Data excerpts
- - -
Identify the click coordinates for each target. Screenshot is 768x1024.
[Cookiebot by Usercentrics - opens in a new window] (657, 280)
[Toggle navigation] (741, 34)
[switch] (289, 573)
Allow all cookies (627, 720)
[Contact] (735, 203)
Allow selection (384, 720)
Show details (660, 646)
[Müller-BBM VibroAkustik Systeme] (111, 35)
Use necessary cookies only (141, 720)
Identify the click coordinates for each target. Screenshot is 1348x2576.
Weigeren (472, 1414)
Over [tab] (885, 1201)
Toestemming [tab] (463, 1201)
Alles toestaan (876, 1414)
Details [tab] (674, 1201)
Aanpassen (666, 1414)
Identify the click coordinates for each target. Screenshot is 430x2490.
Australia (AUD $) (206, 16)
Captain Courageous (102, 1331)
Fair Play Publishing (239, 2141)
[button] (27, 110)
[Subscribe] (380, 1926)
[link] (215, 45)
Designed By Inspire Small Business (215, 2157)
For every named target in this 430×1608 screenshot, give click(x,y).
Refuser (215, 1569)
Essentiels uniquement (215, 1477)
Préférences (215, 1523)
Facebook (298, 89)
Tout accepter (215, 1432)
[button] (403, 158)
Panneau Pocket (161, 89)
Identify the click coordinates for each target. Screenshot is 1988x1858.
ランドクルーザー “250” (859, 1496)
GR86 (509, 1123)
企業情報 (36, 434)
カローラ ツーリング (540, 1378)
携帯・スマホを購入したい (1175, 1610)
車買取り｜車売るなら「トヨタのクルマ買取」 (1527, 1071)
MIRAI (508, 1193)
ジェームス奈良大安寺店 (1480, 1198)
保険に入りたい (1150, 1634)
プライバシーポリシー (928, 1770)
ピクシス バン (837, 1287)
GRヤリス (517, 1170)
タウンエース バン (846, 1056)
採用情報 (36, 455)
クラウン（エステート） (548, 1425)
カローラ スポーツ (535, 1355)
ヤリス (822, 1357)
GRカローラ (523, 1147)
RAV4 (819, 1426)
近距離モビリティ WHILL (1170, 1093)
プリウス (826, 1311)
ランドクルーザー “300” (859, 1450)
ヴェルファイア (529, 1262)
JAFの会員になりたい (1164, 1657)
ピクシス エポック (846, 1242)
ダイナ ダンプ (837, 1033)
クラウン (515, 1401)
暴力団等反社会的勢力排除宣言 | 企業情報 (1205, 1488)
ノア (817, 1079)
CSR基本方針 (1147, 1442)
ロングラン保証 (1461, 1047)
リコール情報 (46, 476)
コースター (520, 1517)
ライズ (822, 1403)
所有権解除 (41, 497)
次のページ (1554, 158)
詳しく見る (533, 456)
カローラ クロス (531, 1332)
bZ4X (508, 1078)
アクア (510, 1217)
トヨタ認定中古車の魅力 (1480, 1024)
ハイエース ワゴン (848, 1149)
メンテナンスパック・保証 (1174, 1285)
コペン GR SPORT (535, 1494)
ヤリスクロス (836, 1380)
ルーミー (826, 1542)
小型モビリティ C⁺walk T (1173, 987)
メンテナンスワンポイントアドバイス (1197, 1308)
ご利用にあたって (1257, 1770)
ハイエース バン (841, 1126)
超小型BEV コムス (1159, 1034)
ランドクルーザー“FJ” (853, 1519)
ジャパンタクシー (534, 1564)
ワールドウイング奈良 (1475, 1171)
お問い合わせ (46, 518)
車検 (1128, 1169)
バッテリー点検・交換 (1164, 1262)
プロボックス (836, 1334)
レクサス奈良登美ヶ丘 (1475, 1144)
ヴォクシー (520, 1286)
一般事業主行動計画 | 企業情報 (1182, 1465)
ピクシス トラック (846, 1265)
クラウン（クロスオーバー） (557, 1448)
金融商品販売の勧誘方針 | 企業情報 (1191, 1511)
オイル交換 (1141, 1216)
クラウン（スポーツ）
- - -
INSTRUCTIONS FOR THE TASK:
Out of the records above, pull each line containing the word "target".

THE ANSWER:
Identify the click coordinates for each target. Screenshot is 768x1024.
Identify the click coordinates for each target. Screenshot is 1348x2576.
Identify the click coordinates for each target. Screenshot is 430x2490.
For every named target in this 430×1608 screenshot, give click(x,y).
Identify the click coordinates for each target. Screenshot is 1988x1858.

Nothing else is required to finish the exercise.